TASK DIRECTIONS:
Reproduce every entry below precisely; do not include the pictures.

DATA IN THIS EXERCISE:
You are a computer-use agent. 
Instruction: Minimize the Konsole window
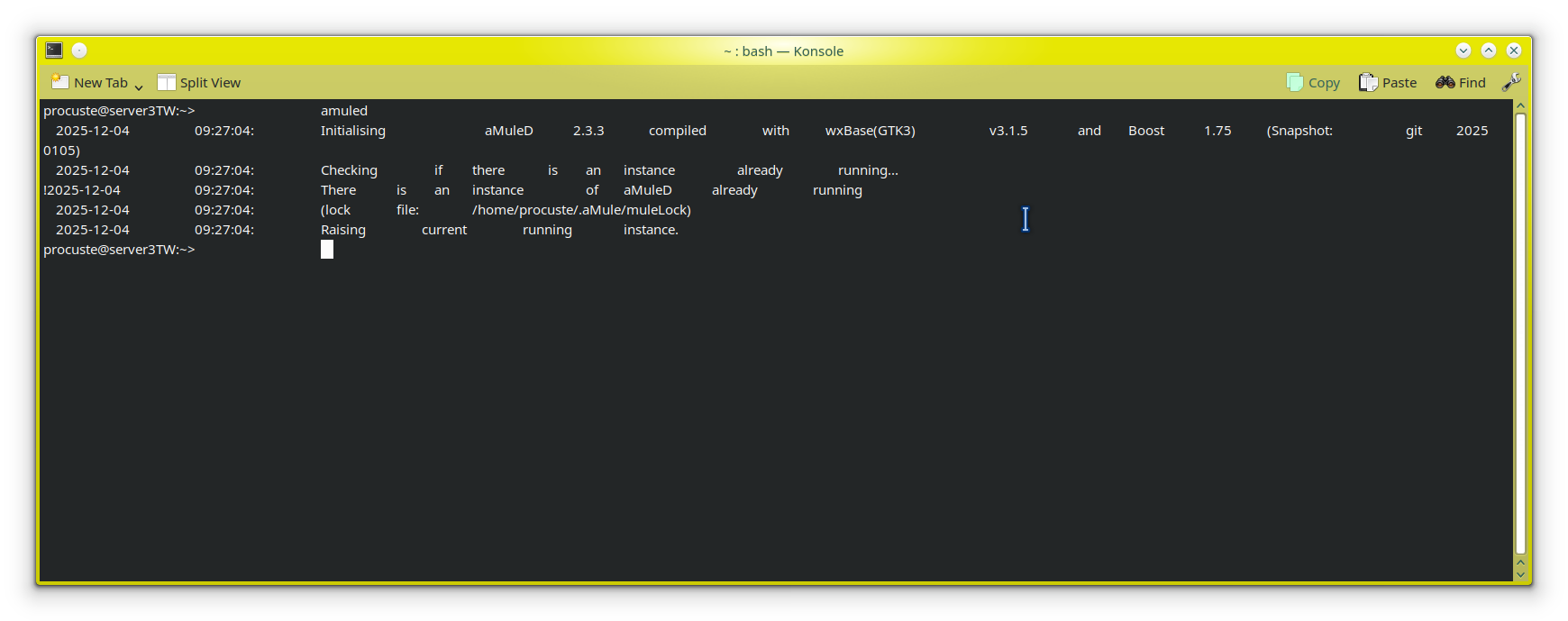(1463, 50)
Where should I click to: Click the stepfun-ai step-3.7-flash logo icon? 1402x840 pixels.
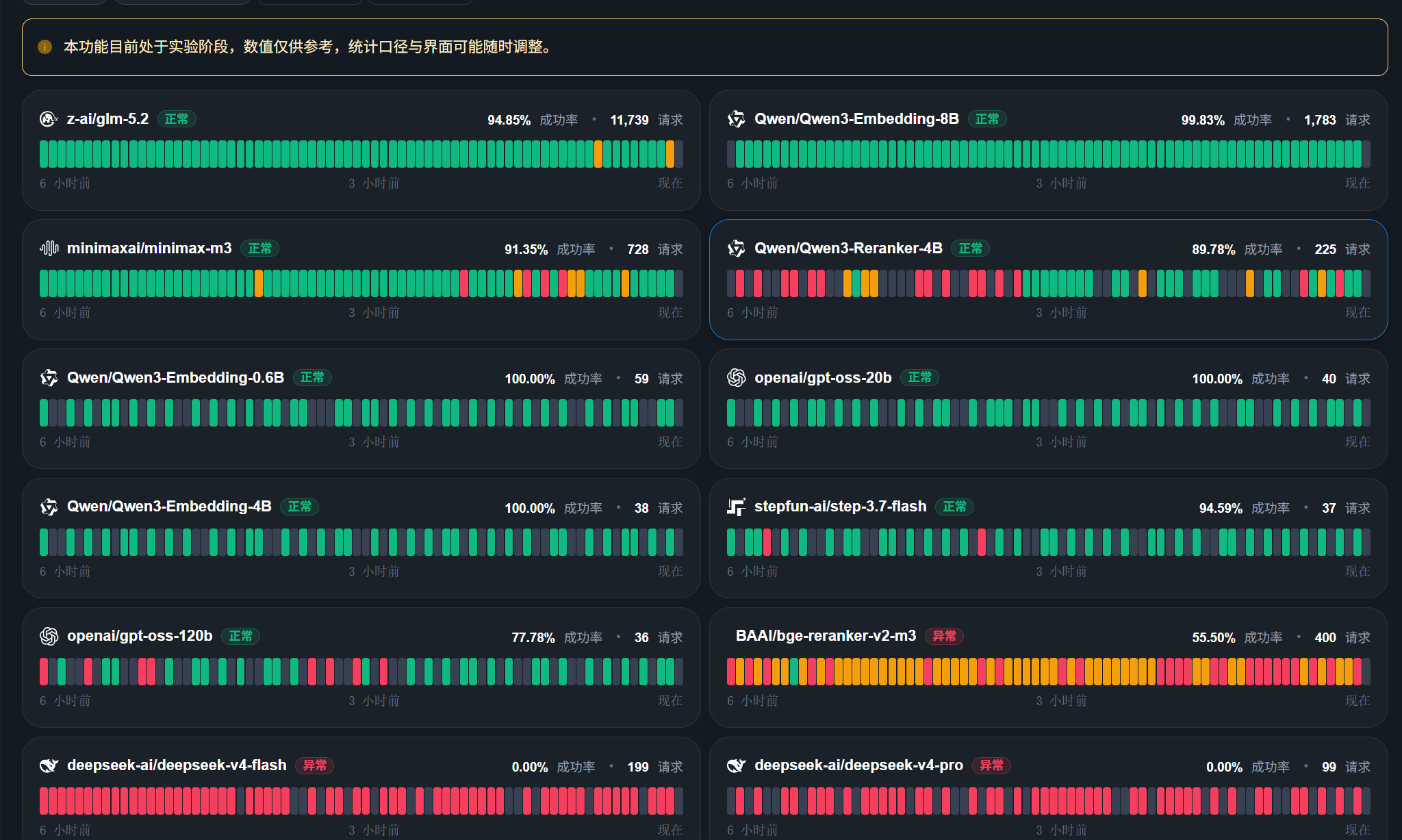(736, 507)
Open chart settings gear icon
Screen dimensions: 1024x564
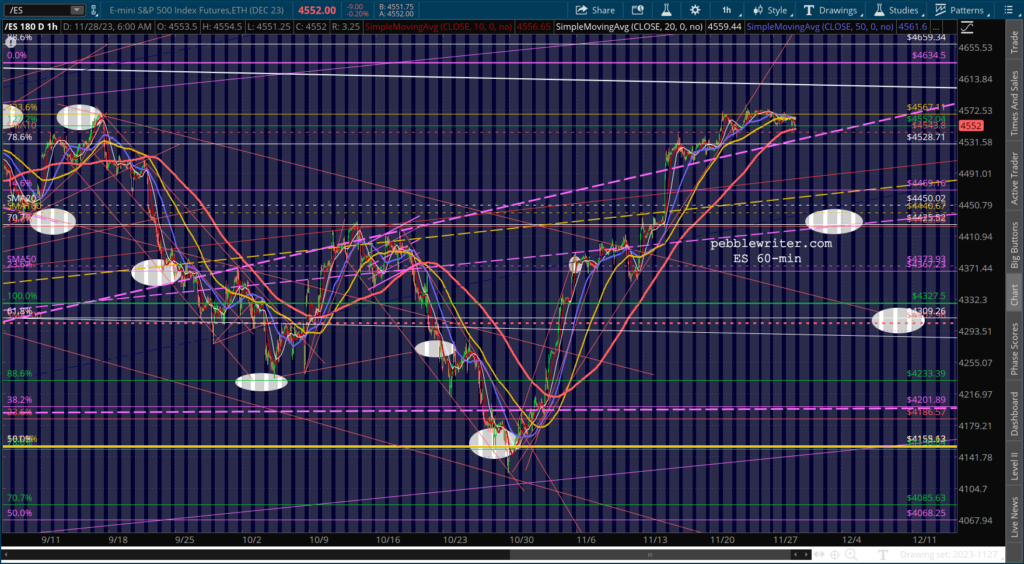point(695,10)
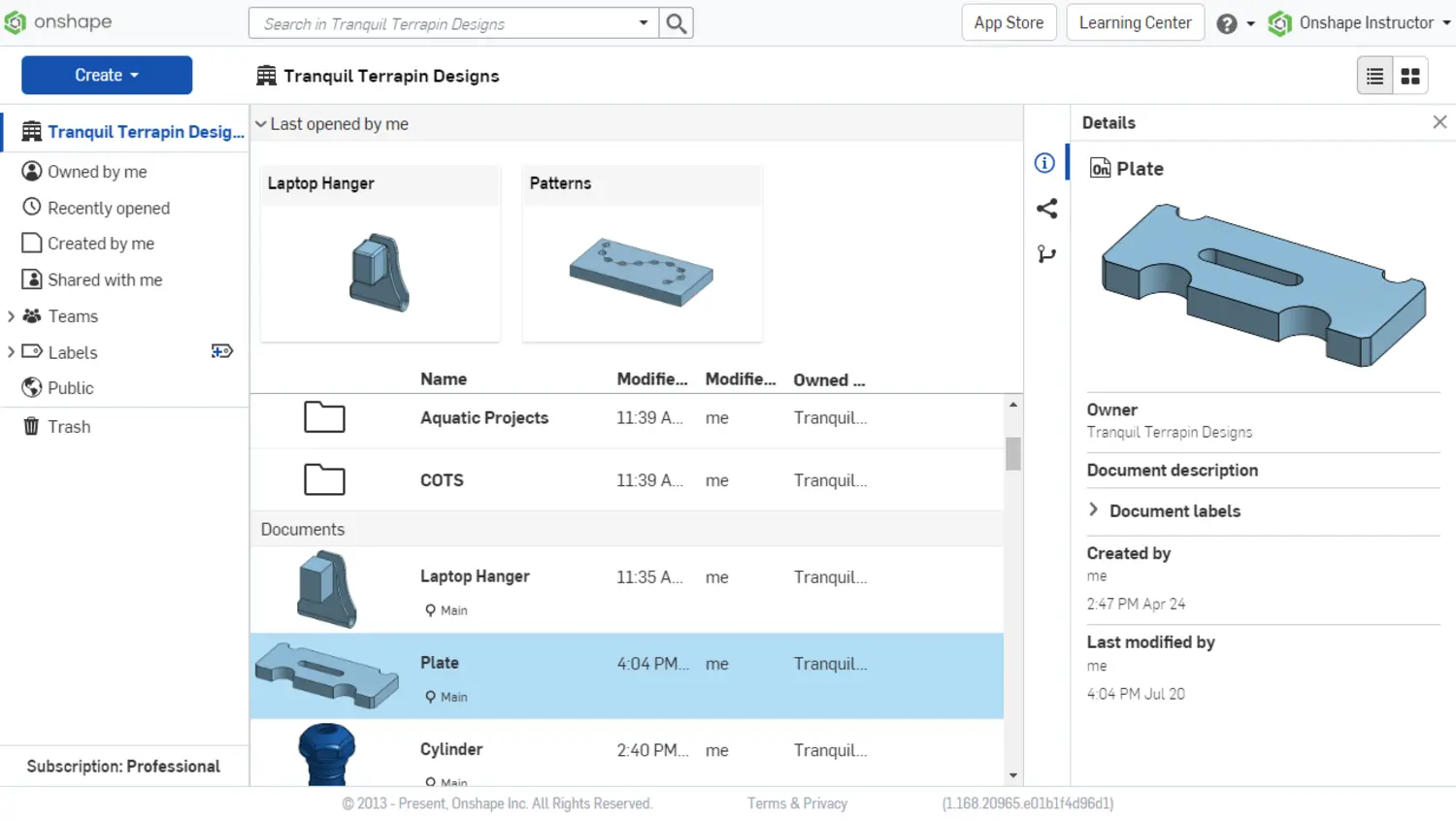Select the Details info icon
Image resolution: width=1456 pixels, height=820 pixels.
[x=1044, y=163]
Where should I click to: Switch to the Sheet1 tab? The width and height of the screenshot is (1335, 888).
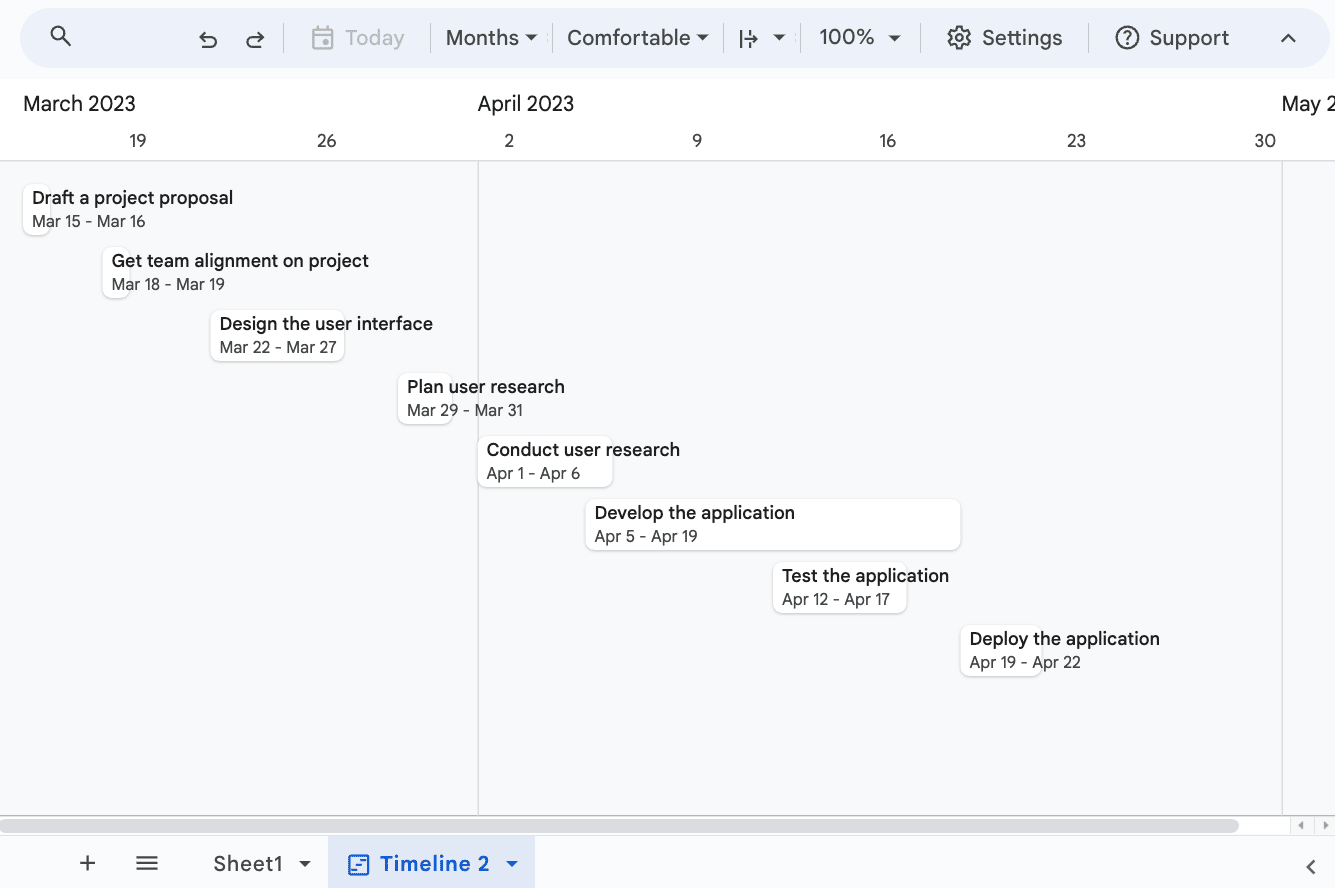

RESULT OF THIS EXERCISE:
You are a computer-use agent. 
Instruction: Minimize the Konsole window
(1463, 50)
Where should I click to: Click the stepfun-ai step-3.7-flash logo icon? 1402x840 pixels.
(736, 507)
Open chart settings gear icon
Screen dimensions: 1024x564
point(695,10)
Select the Details info icon
Image resolution: width=1456 pixels, height=820 pixels.
[x=1044, y=163]
Where should I click to: Switch to the Sheet1 tab? The width and height of the screenshot is (1335, 888).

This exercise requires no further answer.